Repression, occupation and brutality of Pakistan Army on unarmed Bengali people reminded him of Nazi occupation in Europe. He wrote in a letter  – ‘I was reliving my experience of my younger days in Europe.’ He felt that the world should be aware of the extent of genocide. As a foreigner and top executive of a multinational company, he used his position to take pictures of atrocities committed by Pakistani regime and passed them to the world press.

He also used his close relationship with higher echelon of the occupation forces including general Tikka Khan and General Niazi, to avail sensitive information and passed them to the Mukti Bahini (Liberation Force).

William A.S. Ouderland, Ouderland and General Osmani
William Ouderland, Ouderland and General Osmani

He secretly trained and assisted local youths in guerrilla resistance tactic around Tongi. After sending his own family back home (Netherlands?), he made his residence a safe place for freedom fighters (whom he considered as his sons) and gave them food, medicine, shelter and advice – trained the guerrilla in the premises of the Bata shoe factory. He also planned and directed a number of guerilla operations.

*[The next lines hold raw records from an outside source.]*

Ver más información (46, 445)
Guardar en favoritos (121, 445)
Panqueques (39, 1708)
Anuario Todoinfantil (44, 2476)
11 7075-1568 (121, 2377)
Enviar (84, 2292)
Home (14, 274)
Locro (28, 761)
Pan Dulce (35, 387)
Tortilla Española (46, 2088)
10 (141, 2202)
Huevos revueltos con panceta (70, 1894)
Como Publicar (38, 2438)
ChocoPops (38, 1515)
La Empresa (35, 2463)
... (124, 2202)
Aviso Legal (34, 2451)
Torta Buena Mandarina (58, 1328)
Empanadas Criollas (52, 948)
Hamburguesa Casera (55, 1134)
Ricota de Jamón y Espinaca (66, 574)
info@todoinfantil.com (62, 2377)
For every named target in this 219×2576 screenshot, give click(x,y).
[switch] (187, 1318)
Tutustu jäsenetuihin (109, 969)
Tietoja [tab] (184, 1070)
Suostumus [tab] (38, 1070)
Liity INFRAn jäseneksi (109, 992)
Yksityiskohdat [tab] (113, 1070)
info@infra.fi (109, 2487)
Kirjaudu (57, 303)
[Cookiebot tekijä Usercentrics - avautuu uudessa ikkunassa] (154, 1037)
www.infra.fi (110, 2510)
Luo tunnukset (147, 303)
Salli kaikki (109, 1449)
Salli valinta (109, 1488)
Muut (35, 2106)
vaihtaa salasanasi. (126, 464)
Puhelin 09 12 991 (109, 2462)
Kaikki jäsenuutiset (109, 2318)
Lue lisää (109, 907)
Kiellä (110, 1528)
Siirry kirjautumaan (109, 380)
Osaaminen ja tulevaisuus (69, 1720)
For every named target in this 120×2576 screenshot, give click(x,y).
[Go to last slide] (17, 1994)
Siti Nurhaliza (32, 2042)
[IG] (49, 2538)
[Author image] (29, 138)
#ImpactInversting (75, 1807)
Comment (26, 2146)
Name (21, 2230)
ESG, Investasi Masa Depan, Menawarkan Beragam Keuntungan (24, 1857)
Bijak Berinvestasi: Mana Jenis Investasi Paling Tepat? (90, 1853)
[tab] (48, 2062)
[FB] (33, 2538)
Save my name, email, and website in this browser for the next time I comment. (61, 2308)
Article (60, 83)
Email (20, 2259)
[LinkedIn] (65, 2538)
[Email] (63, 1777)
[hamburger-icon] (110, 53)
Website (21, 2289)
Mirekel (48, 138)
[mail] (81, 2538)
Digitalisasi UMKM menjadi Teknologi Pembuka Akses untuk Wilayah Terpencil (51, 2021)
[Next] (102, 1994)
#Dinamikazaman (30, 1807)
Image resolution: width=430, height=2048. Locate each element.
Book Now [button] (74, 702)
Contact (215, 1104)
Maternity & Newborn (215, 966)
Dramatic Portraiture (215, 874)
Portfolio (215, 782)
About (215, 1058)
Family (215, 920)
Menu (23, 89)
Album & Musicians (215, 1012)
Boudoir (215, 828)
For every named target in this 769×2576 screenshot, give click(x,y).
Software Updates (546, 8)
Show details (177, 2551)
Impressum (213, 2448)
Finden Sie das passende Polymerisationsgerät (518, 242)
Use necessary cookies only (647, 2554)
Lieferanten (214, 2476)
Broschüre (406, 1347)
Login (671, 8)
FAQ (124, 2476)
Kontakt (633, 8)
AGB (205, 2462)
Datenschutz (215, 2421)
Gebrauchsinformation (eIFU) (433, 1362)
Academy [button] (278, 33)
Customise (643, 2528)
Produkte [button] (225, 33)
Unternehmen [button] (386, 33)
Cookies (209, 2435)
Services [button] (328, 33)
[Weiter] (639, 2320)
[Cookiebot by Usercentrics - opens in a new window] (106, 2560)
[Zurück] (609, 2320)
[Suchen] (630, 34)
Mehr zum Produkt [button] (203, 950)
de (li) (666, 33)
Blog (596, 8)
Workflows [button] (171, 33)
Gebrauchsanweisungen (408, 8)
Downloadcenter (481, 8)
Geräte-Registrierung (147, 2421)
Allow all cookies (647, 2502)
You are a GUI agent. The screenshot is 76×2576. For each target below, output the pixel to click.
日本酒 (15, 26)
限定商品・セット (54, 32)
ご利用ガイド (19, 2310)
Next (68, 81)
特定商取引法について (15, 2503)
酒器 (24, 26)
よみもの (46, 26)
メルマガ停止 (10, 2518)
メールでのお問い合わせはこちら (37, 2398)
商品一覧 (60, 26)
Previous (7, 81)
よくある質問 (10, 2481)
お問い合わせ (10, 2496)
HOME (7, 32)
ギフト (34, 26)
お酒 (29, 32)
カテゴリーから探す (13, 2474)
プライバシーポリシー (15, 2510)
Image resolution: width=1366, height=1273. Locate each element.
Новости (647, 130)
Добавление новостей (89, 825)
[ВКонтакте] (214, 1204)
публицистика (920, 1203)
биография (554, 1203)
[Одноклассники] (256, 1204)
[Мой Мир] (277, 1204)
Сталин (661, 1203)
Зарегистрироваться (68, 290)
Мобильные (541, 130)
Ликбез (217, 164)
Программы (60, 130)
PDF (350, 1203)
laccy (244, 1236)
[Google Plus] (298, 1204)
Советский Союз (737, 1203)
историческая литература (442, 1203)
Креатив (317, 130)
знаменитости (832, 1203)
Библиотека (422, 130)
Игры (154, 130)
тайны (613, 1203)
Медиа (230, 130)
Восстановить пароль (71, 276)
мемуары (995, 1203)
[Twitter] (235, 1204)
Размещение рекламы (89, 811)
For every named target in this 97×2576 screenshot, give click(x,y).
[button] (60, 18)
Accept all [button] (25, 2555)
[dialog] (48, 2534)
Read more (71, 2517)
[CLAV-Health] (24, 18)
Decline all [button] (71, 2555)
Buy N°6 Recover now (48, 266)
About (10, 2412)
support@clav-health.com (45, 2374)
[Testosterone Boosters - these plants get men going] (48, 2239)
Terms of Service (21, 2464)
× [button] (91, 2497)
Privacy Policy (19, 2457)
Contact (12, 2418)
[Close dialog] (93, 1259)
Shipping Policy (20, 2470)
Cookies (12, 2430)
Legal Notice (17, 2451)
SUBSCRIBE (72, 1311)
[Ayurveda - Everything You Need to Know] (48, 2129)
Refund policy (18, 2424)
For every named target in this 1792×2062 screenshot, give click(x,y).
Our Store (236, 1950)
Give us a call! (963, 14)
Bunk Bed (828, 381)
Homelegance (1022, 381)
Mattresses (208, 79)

Ouderland remained in Bangladesh until 1978. Then he was transferred to Australia to work and eventually settled there. This uncommon, unsung, less known hero of a nation died in Perth, Western Australia on 18 May 2001. He was 84.

In 2010, a road in Gulshan, Dhaka was named after him – ‘Ouderland, Bir Pratik Road’, a Bangla biography was published in 2010. In 2011, the Prime Minister of Bangladesh visited his cemetery and paid homage while she was on a visit to Australia.

I wish I could know more about W.A.S.O. Why did he risk his life AGAIN when he certainly knew that it was extremely dangerous to do so? Who wants to go in front of death – twice! When most of the foreigners left a country what was ravaged by one of the most brutal genocide in human history, why did he remained there and risked his life? What was his reaction after receiving the award of Bir Protik? What his family and friends think of him? What kind of person was he?

He took pictures during the war. I wish some day soon I will be able to see all the photos he took.

History makes us and moves us all – he may not be a hero to others, but for Bangladeshi people he is – at least, he should be.